# Start of Text passage

What experience do you bring to the OSAC task group on training standards?

Approximately 16 of my last 19 years in forensic science have involved training employees, including a dozen years spent as the Training Coordinator and primary trainer for the Phoenix Police Department Crime Lab.

In 2013, when Mideo Systems was looking for a collaborator to assist in developing a comprehensive training program for latent print examiners, why did the Phoenix Police Department Crime Laboratory step up?

Our lab employs over 150 forensic scientists and crime scene specialists, with approximately 15 of those forensic scientists dedicated to the comparative analysis of friction ridge detail recovered from physical evidence. Given staffing size and normal attrition, we spend a significant amount of resources on training new forensic scientists. In the last 12 years, 23 forensic scientists have been trained in the Latent Print Comparative Section alone. With the support of our administration and Mideo management, we were given creative and contextual latitude to develop a comprehensive training program using Mideo’s system and well-crafted utilities.

Overall, what do you see as the biggest challenge for training in forensic departments?

# End of Text passage
# Start of Exercise material

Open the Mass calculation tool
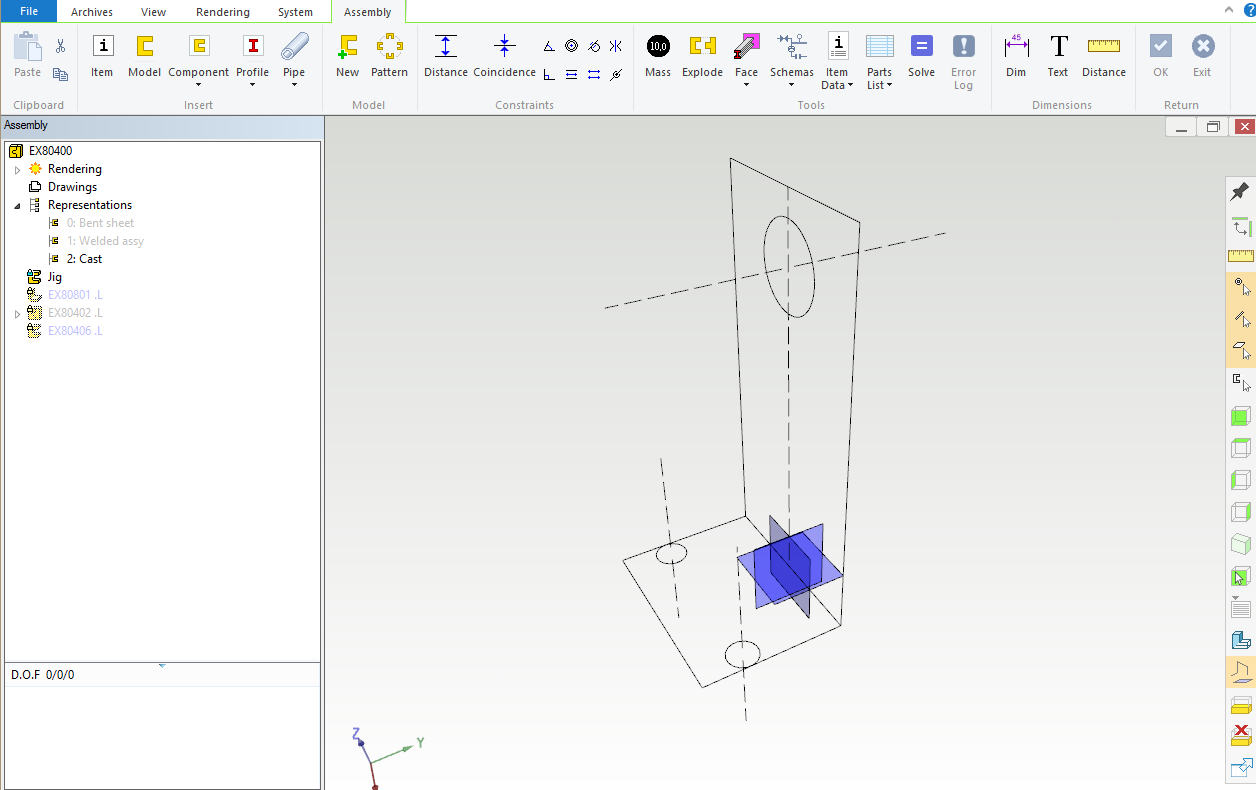 click(x=658, y=47)
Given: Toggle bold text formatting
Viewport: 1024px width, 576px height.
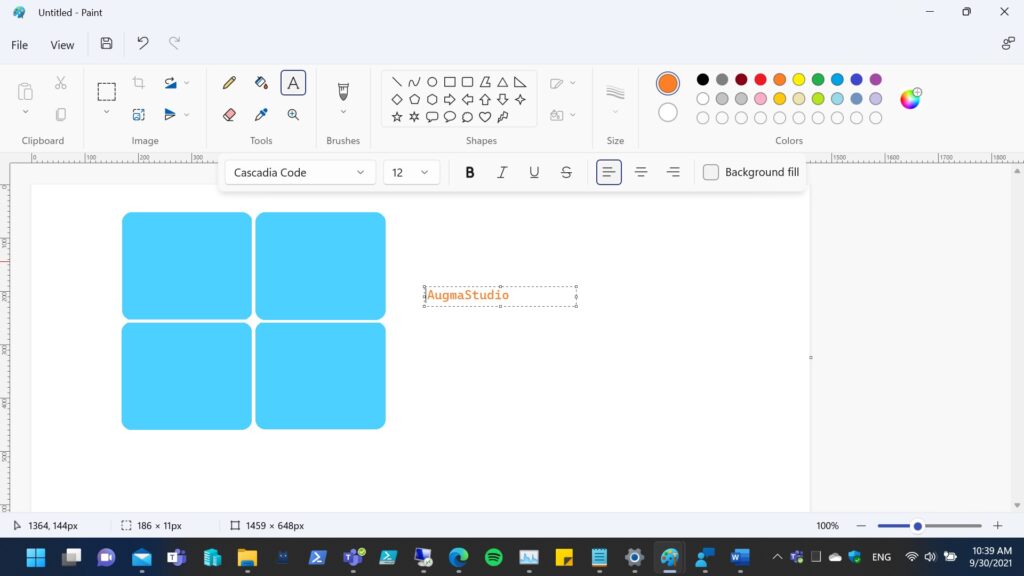Looking at the screenshot, I should coord(470,172).
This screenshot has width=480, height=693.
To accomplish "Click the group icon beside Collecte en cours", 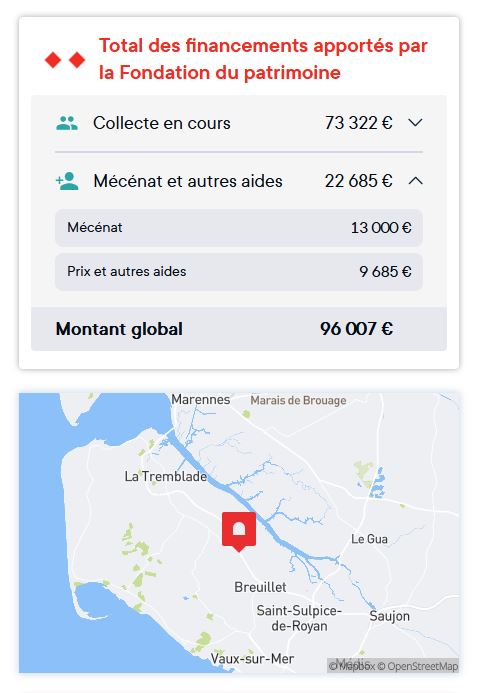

# End of Exercise material

◆ To-do list:
1. Arrange every line of the three records below the interview as a numbered list, leaving out blank lines and the pictures.
2. Pick up the interview on forensic science training after its last question and continue it.

◆ The results:
1.
1. Open the Mass calculation tool
2.  click(x=658, y=47)
3. Given: Toggle bold text formatting
4. Viewport: 1024px width, 576px height.
5. Looking at the screenshot, I should coord(470,172).
6. This screenshot has width=480, height=693.
7. To accomplish "Click the group icon beside Collecte en cours", 

2.
Without a doubt, it is consistency — particularly as it applies to training. Training to competency means something different from one lab to the next. As a trainer and a member of a standard-setting body with emphasis in training, I know the success (or failure) of any organization rests firmly atop the pillars of its training program — especially in the specialized fields of forensic science. Trainees are only as good as the programs to train them.

You mention the pillars of a training program. What are the main ones?

First, before you even begin training, you have to hire the right people. The field of friction ridge identification has evolved over the years, and in this day and age, given the expectations of the legal system and our juries, there is the need for science backgrounds, bringing a foundation of scientific principles, testing methods, conclusions, reproducibility of results, etc.

Additionally, practitioners are expected to perform very detail-oriented forensic casework and testify to technical evidence in a court of law. They need to be trained with robust practical exercises that allow for high-repetition friction ridge comparisons. Training needs to be delivered consistently and thoroughly, with qualitative and quantitative assessments being made each step of the way.

You mentioned presenting evidence in a court of law. What role does training play in addressing the challenges of presenting latent print evidence?

Even though scientists aren’t quick to offer this up — I’ll come right out and say it: Latent fingerprint examination — and any scientific endeavor — is, at some level, subjective. Any time you have a human instrument interpreting data and producing results, there is a level of subjectivity involved. Training, when properly crafted and administered, provides an examiner with the confidence in their findings to convey the weight or impact of these interpretive results to a jury.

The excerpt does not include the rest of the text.